WORK REQUEST A:
According to the tuberculosis article, what percentage of the 252 foreign-born cases were smear-positive?
WORK REQUEST B:
Reproduce the passage of the tuberculosis article between "The sense is" and "TB, says Fields.", inclusive.

SOURCE EXTRACT:
§

Fewer cases, but sicker? Data suggest it’s true
Fewer cases, but sicker? Data suggest it’s true
More morbidity may accompany other shifts
As the proportion of TB patients who are foreign-born increases, patients may be getting sicker, says Kim Fields, RN, head of TB control for Washington state. "Even though our TB cases are down, we’re seeing a shift toward more cases among the foreign born," she says. "And with that shift, we’re also seeing a shift toward more difficult cases."
The sense is widespread among clinicians that TB in foreign-born patients is often accompanied by more morbidity and is harder to diagnose and treat, says Fields. But evidence to support that theory was scant until Fields and Charles Nolan, MD, the TB control officer for Seattle/King County, analyzed a five-year span of data from the state.
Looking at case data from 1995 to 1999, the two found increased morbidity concentrated among foreign-born patients almost across the spectrum — more infectiousness, more drug resistance, and more instances of an especially tricky kind of extrapulmonary TB, says Fields.
In a jurisdiction such as King County, where expertise and cultural sensitivity are abundant, the public health system has the capacity to absorb such changes, but in remote rural areas, that may not be the case, she says.
Few cases hit small jurisdictions hard
In 1999, for example, the state documented four instances of multidrug-resistant TB. All four cases occurred among foreign-born patients. One of them was resistant to five drugs, and another to seven.
"Three of the cases were in counties that hadn’t seen TB in 10 or 20 years," says Fields. Treating the patient with a five-drug resistance pattern costs more than the county’s entire TB budget for the year, she adds. "The impact of a case like this is huge in a rural area like this."
That kind of scenario may be on the rise, too, she reasons. "The more we have an influx of foreign-born people, the more people will begin moving out from big urban areas."
Along with more drug resistance, Fields and Nolan found infectiousness more concentrated among foreign-born patients. In the 206 U.S.-born cases Nolan and Fields looked at from the past five years, 45% were smear-positive; among the 252 foreign-born cases from the same time period, 55% were smear-positive.
Foreign-born patients also are more likely to be female and are younger than U.S.-born cases, Fields says. "We’re seeing more females with TB among the foreign-born, not only because they tend to have poorer access to health care, but because women are more reluctant to identify themselves [to health care providers] due to the stigma associated with TB. They fear not being able to get married, or that they’ll be a burden to their families."
Finally, Fields and Nolan found more extrapulmonary TB among foreign-born cases, especially TB of the joint and spine. "The trend toward more extrapulmonary was slight and may not have been significant," she says. But when the two looked for a certain kind of extrapulmonary TB, they found that of 26 such cases, 63% had occurred among foreign-born patients. Bone and joint TB are notable for being hard to diagnose and harder to treat, typically requiring a long course of chemotherapy, long hospitalizations, and sometimes even surgery.
One recent case in King County, though extreme, illustrates the difficulties Fields says she’s up against more often these days. "This was a young Somali woman who didn’t speak English, who was pregnant, and who was mentally ill, with TB of the spine at the high cervical level," she says. "She didn’t believe in surgery, and, on top of that, clinicians had to work around the issue of her mental illness."
TB experts from other developed countries echo the same complaints as their TB caseloads shift toward more foreign-born, Field says. At a conference held by the International Union Against Tuberculosis and Lung Disease, Fields says she listened to a Danish TB expert talk about increased patient morbidity; at the same meeting, experts from developing countries also reported sicker patients.
Sadly, "what they were describing was the need for more outreach workers to simply go out and count patients who were dying," adds Fields. What’s needed now, she adds, are better ways to spot such trends as they occur, not after the fact.

§

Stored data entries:
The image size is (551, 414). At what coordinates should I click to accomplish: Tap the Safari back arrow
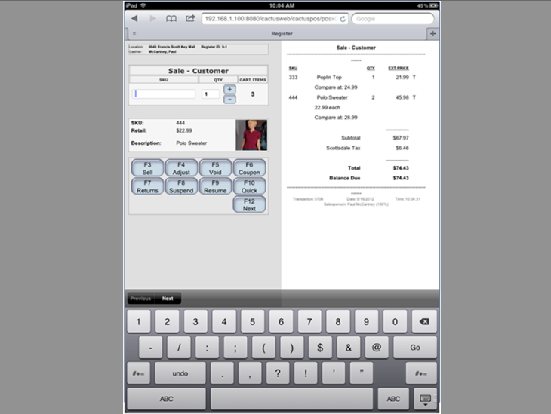[134, 18]
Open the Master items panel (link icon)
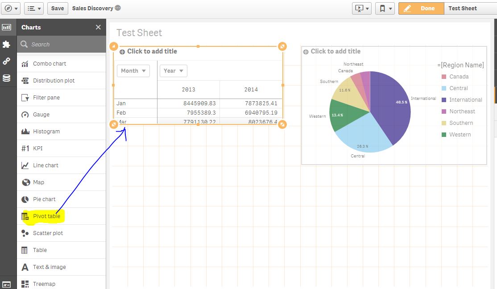This screenshot has width=497, height=289. point(7,61)
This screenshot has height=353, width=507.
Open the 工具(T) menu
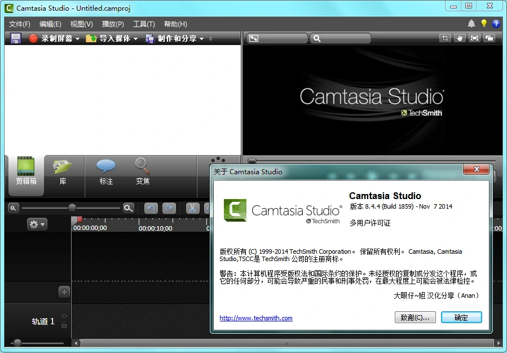coord(144,24)
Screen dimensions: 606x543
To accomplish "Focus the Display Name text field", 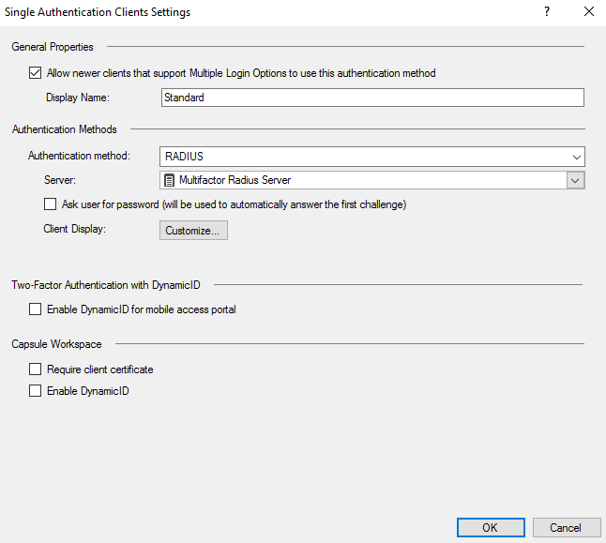I will [x=371, y=97].
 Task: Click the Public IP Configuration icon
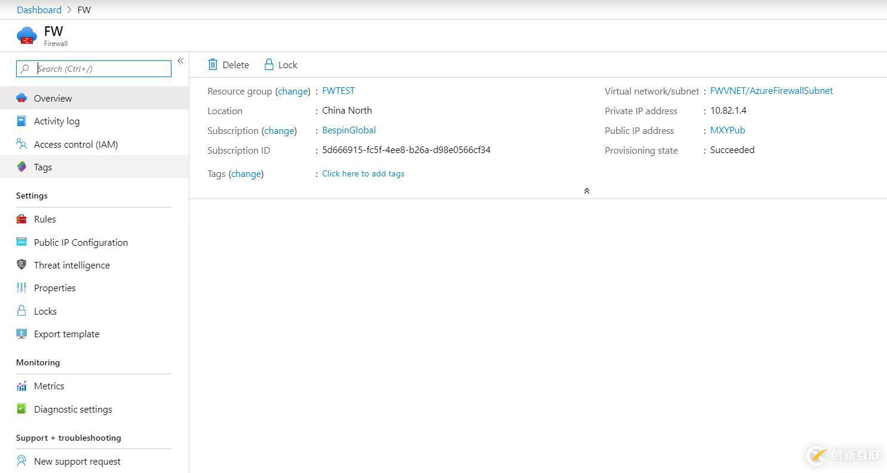tap(22, 242)
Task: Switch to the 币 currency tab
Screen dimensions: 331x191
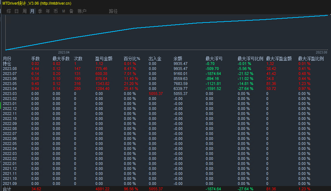Action: point(56,11)
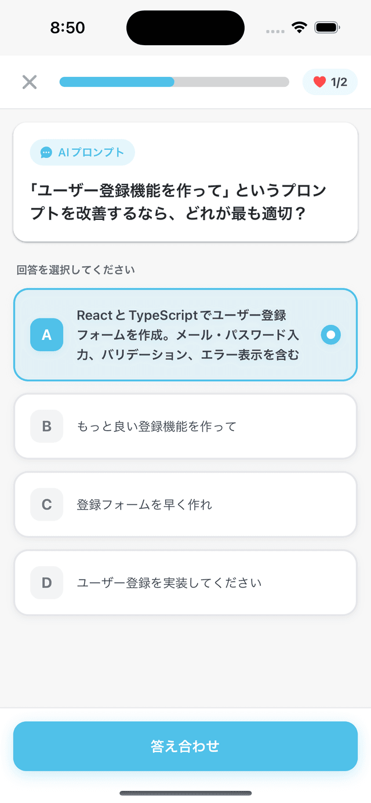
Task: Click the AIプロンプト category label
Action: (x=82, y=152)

§

EXPECTED OUTPUT A:
55%

EXPECTED OUTPUT B:
The sense is widespread among clinicians that TB in foreign-born patients is often accompanied by more morbidity and is harder to diagnose and treat, says Fields. But evidence to support that theory was scant until Fields and Charles Nolan, MD, the TB control officer for Seattle/King County, analyzed a five-year span of data from the state.
Looking at case data from 1995 to 1999, the two found increased morbidity concentrated among foreign-born patients almost across the spectrum — more infectiousness, more drug resistance, and more instances of an especially tricky kind of extrapulmonary TB, says Fields.